[Stored data entries]
----
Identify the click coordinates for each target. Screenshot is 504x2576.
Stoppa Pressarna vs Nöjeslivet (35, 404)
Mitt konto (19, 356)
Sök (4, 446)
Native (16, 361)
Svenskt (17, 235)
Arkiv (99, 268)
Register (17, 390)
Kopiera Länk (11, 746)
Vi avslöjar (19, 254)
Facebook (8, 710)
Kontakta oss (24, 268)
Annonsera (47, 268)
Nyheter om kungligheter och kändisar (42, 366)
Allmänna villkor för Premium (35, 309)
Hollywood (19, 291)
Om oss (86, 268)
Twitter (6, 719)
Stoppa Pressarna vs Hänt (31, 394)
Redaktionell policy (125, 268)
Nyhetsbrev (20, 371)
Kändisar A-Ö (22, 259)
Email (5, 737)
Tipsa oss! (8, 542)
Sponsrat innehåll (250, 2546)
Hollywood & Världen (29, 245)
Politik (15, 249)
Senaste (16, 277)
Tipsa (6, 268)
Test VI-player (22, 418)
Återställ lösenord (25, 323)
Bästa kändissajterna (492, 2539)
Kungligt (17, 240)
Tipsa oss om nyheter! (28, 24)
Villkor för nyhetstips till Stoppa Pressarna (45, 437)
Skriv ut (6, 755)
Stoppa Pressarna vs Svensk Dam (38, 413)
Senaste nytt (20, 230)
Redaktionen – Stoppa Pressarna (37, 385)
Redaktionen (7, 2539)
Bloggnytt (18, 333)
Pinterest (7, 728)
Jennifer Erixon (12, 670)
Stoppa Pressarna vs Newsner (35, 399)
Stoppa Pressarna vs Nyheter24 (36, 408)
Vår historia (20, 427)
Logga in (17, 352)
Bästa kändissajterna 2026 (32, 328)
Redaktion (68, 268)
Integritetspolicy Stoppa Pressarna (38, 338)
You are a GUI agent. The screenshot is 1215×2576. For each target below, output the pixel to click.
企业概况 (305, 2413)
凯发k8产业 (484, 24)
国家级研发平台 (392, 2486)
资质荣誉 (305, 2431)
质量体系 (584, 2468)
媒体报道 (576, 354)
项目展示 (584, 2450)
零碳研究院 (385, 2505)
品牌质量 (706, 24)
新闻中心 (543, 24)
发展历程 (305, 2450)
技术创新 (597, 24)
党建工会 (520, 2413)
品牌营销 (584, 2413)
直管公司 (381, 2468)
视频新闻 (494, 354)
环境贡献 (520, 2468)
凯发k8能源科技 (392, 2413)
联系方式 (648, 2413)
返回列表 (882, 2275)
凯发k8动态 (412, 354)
----
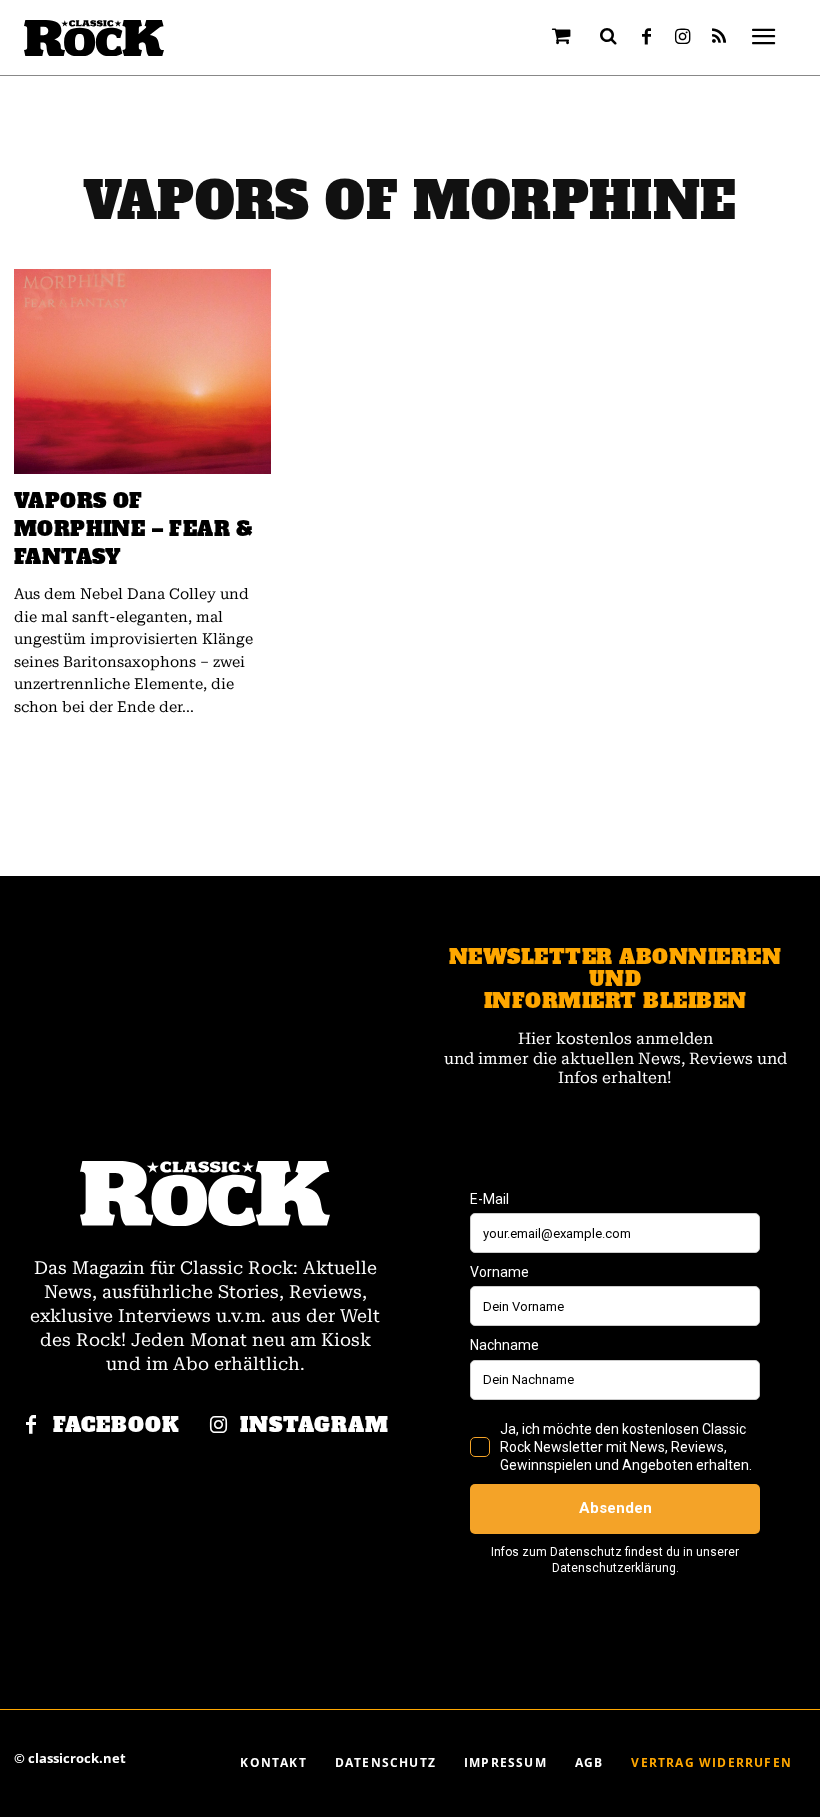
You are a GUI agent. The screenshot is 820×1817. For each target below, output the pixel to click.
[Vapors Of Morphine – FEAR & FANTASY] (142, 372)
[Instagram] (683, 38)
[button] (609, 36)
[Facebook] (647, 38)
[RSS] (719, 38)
----
• [What needs to be done]: Give again exactly, and only, the lines above starting at the one with "媒体报道 (576, 354)" and ending at the one with "凯发k8动态 (412, 354)".

• [Response to this exercise]:
媒体报道 (576, 354)
项目展示 (584, 2450)
零碳研究院 (385, 2505)
品牌质量 (706, 24)
新闻中心 (543, 24)
发展历程 (305, 2450)
技术创新 (597, 24)
党建工会 (520, 2413)
品牌营销 (584, 2413)
直管公司 (381, 2468)
视频新闻 (494, 354)
环境贡献 (520, 2468)
凯发k8能源科技 (392, 2413)
联系方式 (648, 2413)
返回列表 (882, 2275)
凯发k8动态 (412, 354)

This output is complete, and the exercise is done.